[Opening Dataset records section]

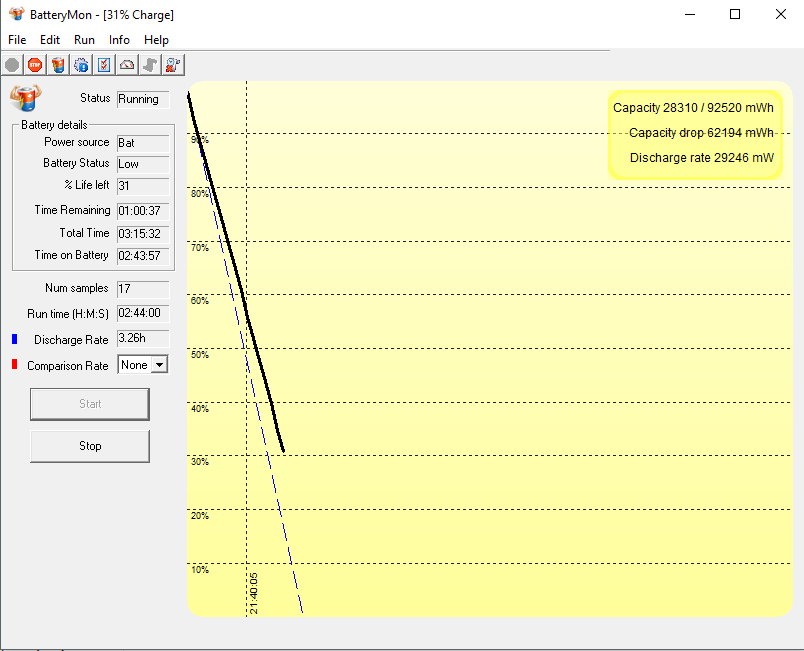
Task: Open the Help menu
Action: click(156, 40)
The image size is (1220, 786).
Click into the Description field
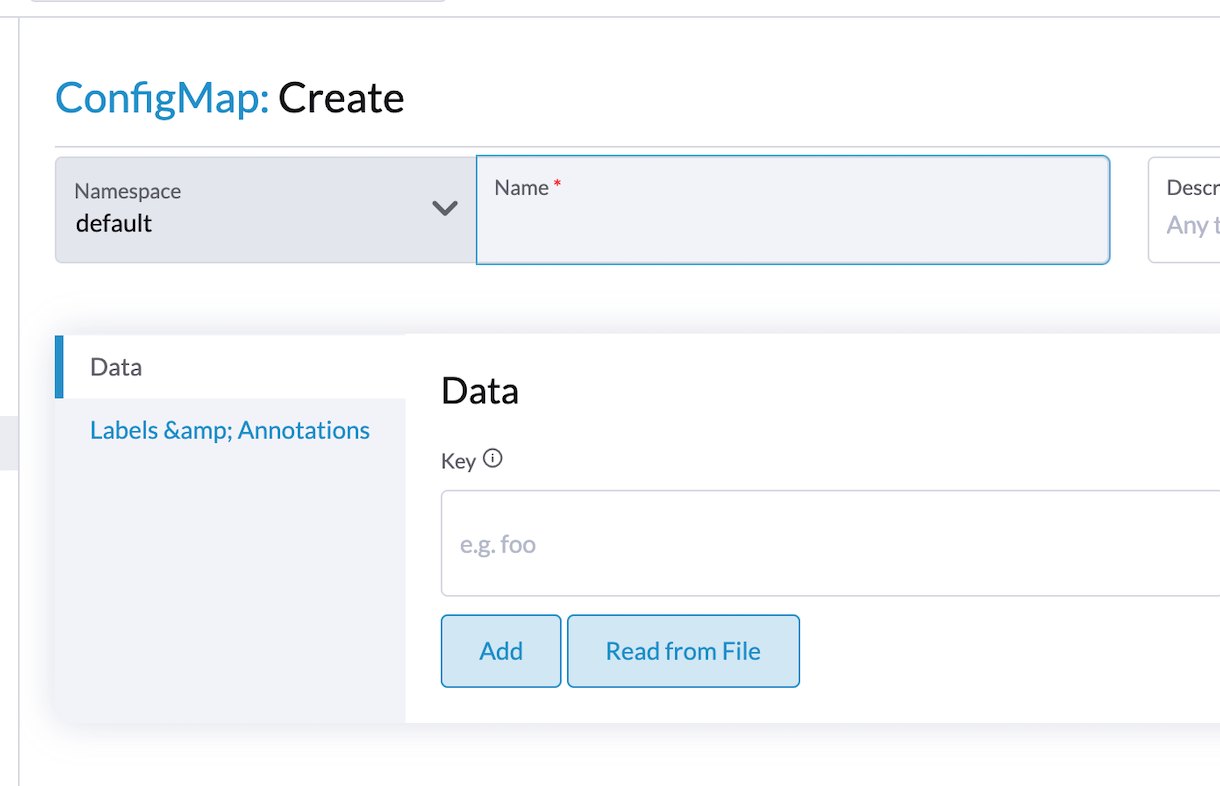coord(1184,210)
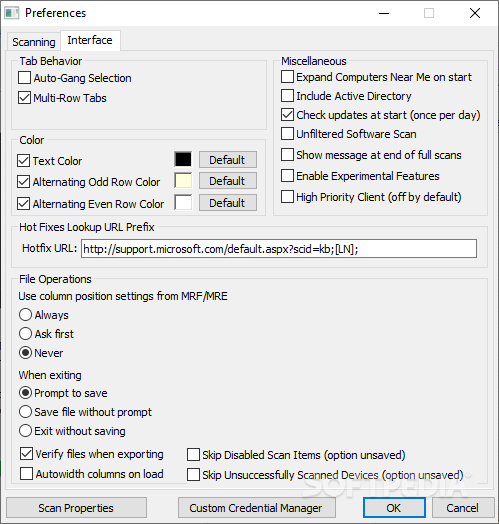
Task: Pick the Alternating Odd Row Color swatch
Action: point(183,181)
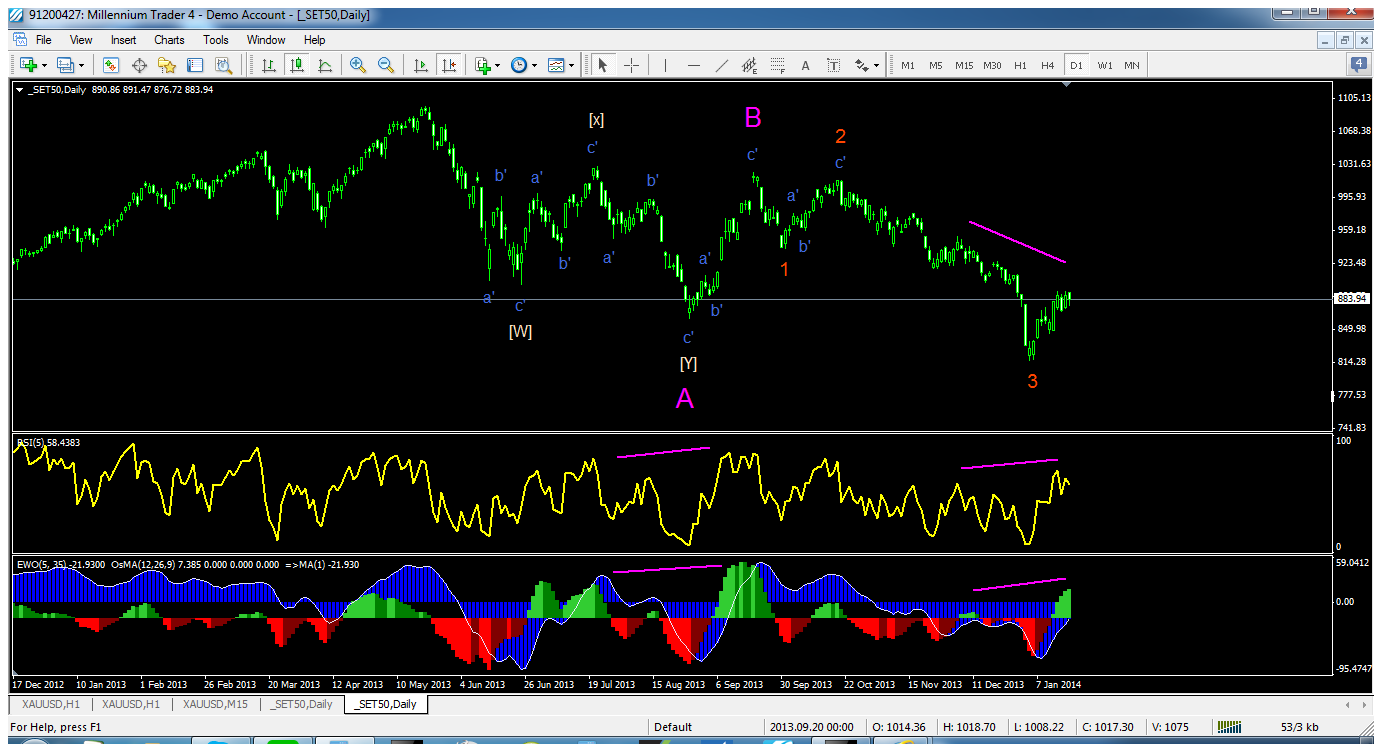The height and width of the screenshot is (744, 1382).
Task: Select the Crosshair cursor tool
Action: click(632, 65)
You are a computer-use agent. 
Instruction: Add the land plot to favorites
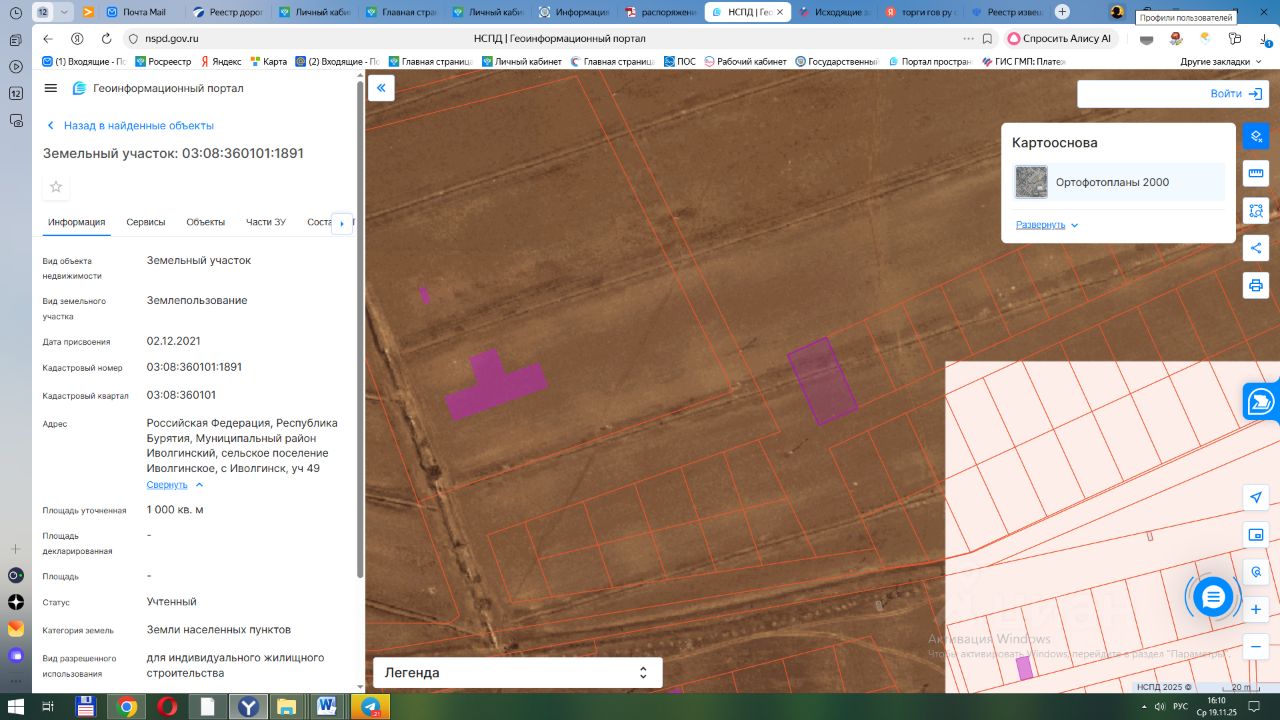[x=56, y=187]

[Closing Dataset records section]

• What the task asks
Retyped exactly, the lines from the one holding "The image size is (1220, 786)." through the last line of the data above are the whole answer. Pictures stay out.

• Exercise answer
The image size is (1220, 786).
Click into the Description field
coord(1184,210)
Task: Pick the Alternating Odd Row Color swatch
Action: point(183,181)
The height and width of the screenshot is (744, 1382).
Task: Select the Crosshair cursor tool
Action: click(632, 65)
You are a computer-use agent. 
Instruction: Add the land plot to favorites
[x=56, y=187]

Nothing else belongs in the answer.